§ Activity
Repeat the records verbatim and leave the pictures out of your copy.

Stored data
· · · ·
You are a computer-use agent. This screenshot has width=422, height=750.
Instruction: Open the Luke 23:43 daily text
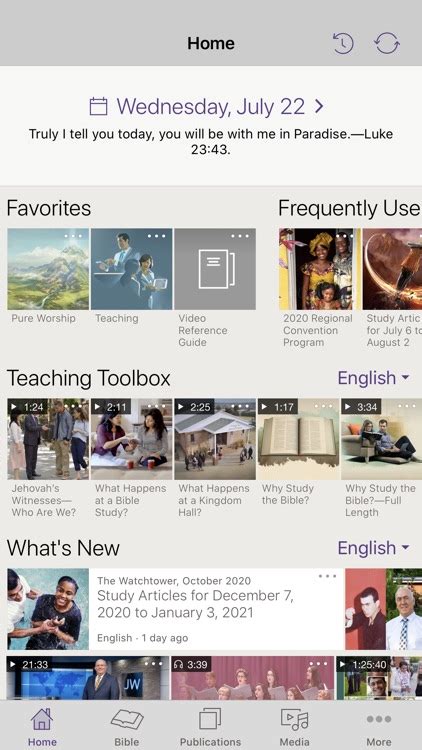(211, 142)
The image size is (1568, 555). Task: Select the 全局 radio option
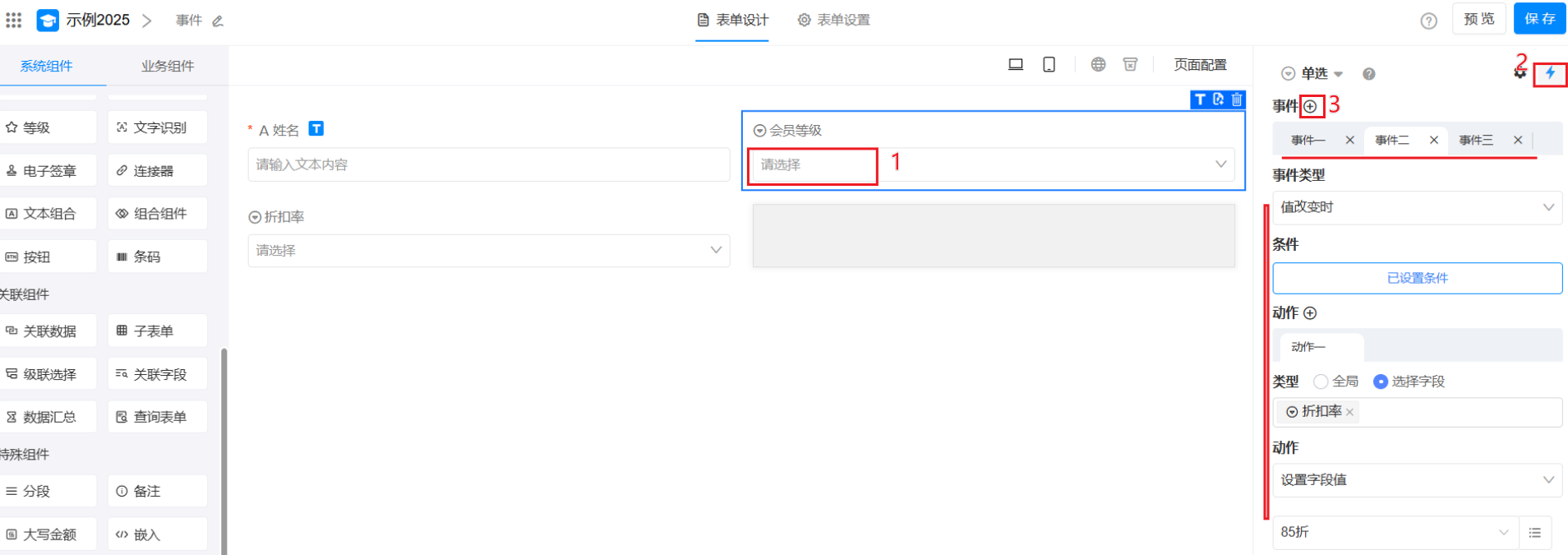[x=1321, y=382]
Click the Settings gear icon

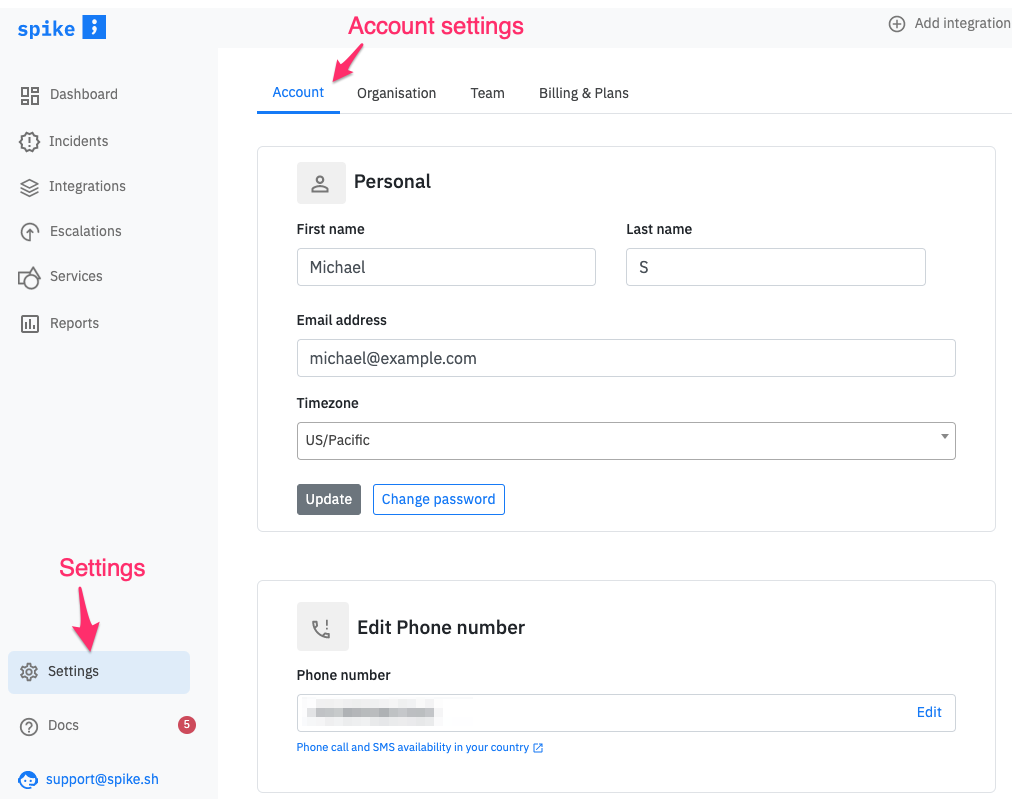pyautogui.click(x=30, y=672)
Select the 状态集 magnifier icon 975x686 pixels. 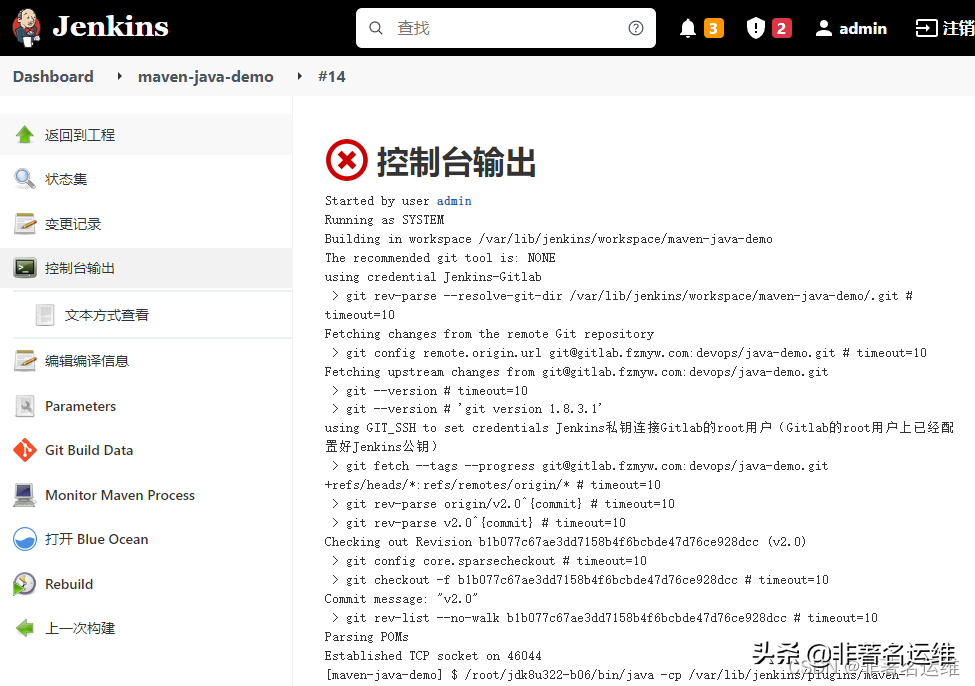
· · · ·
§ Response to the exercise
You are a computer-use agent. This screenshot has width=422, height=750.
Instruction: Open the Luke 23:43 daily text
(211, 142)
The image size is (1568, 555). Task: Select the 全局 radio option
[x=1321, y=382]
Click the Settings gear icon

pyautogui.click(x=30, y=672)
Select the 状态集 magnifier icon 975x686 pixels. 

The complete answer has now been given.